====== Task inputs
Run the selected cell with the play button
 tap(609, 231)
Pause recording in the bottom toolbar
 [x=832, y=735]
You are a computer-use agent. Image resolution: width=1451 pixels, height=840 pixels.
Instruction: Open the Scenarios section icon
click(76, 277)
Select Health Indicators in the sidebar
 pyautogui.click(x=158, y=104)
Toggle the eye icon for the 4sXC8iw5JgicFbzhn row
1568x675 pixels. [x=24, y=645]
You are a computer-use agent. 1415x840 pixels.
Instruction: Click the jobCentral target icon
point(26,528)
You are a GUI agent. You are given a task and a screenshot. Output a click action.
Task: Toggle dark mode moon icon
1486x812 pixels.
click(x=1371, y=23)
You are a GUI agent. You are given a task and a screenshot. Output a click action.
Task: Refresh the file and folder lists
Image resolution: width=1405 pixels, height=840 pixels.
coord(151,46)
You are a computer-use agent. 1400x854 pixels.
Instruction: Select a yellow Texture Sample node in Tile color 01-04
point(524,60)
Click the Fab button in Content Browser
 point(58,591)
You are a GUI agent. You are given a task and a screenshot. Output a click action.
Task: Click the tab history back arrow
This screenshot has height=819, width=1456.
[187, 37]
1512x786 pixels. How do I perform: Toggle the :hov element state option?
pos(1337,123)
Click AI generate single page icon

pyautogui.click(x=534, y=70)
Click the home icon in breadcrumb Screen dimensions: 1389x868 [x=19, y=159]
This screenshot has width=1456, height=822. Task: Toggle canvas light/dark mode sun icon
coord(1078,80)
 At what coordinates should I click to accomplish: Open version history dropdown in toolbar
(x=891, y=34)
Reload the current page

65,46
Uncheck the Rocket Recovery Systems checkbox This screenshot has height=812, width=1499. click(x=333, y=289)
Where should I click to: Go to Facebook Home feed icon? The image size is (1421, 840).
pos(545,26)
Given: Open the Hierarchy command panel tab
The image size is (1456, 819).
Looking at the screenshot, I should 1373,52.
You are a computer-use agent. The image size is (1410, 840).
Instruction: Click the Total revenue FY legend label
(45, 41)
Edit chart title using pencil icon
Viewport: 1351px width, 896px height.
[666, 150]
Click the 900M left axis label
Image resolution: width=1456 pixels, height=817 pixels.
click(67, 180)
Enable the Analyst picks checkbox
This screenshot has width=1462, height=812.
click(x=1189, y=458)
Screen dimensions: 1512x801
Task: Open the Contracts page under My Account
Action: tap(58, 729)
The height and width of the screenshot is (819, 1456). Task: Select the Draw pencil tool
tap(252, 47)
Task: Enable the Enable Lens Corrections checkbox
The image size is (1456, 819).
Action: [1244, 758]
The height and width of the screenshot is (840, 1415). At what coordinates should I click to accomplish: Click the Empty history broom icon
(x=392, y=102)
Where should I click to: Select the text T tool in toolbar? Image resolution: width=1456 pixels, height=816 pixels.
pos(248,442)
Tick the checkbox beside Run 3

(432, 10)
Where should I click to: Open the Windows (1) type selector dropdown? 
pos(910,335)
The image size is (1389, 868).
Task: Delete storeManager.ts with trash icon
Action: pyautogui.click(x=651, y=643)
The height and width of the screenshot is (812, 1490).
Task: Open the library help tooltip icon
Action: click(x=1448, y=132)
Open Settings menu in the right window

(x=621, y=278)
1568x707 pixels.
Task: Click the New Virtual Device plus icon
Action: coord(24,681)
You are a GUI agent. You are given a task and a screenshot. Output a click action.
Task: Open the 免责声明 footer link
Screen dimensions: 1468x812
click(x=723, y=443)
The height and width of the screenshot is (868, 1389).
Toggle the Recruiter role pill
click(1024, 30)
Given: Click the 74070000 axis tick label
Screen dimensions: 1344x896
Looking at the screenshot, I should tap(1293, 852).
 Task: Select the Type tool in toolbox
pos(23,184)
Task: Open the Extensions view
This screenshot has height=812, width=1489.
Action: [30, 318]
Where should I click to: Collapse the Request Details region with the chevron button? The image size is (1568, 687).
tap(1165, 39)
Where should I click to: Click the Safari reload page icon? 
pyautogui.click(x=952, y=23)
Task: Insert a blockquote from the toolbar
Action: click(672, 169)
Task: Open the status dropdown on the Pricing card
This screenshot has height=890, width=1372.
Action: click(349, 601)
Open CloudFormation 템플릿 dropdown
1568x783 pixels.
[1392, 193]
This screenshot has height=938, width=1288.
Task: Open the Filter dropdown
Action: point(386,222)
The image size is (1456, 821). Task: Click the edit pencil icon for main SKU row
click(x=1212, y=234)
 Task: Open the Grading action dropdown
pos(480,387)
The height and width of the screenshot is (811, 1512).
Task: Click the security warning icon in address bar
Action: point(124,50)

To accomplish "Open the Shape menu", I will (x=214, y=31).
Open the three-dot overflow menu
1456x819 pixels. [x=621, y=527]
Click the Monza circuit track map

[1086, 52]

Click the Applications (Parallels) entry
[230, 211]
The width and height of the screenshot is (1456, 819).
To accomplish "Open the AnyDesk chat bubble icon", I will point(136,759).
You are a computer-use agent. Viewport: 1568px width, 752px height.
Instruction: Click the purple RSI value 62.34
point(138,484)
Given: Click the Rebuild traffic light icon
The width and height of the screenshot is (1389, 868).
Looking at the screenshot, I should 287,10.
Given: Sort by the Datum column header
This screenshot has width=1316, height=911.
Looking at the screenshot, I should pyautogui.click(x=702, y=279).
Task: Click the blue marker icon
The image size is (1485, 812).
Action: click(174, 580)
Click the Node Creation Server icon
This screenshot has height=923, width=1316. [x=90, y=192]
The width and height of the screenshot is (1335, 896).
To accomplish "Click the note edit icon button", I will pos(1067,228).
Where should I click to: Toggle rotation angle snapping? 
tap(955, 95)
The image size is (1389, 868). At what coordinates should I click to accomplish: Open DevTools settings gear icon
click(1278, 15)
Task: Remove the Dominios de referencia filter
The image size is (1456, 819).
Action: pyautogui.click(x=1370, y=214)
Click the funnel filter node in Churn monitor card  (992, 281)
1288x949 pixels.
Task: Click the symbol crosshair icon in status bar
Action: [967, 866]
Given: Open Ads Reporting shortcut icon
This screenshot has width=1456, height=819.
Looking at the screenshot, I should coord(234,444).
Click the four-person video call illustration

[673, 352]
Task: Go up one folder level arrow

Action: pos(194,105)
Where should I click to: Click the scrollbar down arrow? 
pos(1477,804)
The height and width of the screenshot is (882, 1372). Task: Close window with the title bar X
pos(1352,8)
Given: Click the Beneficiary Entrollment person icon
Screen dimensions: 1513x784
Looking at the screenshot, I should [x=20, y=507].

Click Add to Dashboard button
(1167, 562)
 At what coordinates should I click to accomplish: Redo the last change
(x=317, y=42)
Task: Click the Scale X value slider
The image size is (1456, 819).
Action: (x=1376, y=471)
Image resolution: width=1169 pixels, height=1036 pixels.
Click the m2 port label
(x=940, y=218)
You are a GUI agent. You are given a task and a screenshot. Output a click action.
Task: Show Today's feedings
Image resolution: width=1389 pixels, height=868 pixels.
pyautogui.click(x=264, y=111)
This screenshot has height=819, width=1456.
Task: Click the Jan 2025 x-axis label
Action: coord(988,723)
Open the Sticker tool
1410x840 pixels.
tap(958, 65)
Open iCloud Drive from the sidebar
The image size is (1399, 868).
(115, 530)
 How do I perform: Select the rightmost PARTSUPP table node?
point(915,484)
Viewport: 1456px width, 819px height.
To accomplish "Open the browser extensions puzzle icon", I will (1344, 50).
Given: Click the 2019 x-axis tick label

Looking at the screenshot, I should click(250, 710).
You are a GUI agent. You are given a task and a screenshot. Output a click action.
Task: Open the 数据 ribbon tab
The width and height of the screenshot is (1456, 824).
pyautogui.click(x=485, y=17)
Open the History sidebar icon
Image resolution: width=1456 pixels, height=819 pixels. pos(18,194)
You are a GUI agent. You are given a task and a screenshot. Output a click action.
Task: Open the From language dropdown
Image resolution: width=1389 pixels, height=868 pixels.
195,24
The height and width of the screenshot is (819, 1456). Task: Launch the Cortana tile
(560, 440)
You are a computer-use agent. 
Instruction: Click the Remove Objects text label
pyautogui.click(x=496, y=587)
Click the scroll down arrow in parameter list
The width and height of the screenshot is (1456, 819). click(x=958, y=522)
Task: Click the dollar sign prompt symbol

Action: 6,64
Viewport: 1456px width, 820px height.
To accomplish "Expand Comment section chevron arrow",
============
Your answer must be a single number: the count of lines in the records that hold the word "will".

4